#### [THE RECORDS]
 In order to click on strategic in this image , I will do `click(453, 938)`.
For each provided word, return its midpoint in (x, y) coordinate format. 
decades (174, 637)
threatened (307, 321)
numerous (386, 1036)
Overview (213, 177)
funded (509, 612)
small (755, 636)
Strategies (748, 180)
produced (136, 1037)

#### [STATED GOAL]
Could you echo the material above back verbatim, every line unchanged?

#### [FULL RESPONSE]
 In order to click on strategic in this image , I will do `click(453, 938)`.
For each provided word, return its midpoint in (x, y) coordinate format. 
decades (174, 637)
threatened (307, 321)
numerous (386, 1036)
Overview (213, 177)
funded (509, 612)
small (755, 636)
Strategies (748, 180)
produced (136, 1037)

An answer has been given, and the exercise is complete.